Your assignment »
If a line below falls between the line with "Screen dimensions: 500x530" and the line with "Task: Open the snapshot folder icon", or is one of those two, output it exactly; output nothing else and no pictures.

Record excerpts »
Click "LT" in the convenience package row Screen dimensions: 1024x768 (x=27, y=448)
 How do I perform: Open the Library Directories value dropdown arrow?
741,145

* * *

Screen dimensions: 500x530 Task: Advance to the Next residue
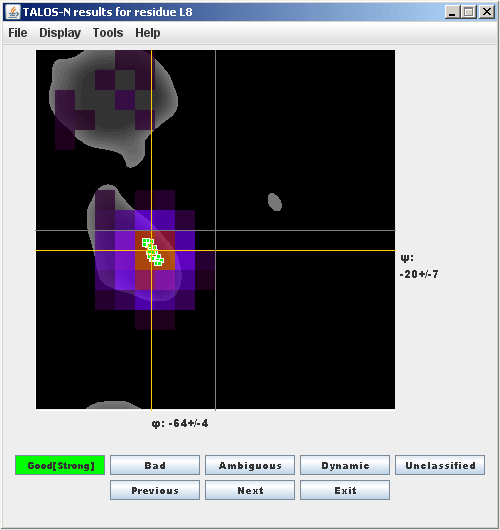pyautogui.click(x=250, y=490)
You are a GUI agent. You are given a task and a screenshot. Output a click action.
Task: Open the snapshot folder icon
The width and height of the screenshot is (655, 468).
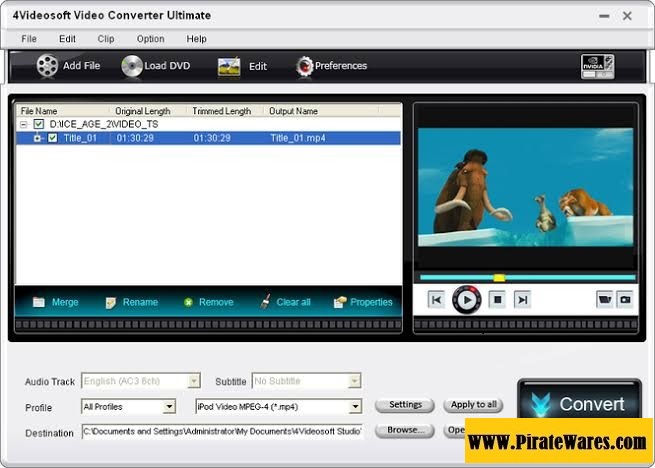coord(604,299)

Result of this task »
Screen dimensions: 500x530 Task: Advance to the Next residue
pyautogui.click(x=250, y=490)
You are a GUI agent. You are given a task and a screenshot. Output a click action.
Task: Open the snapshot folder icon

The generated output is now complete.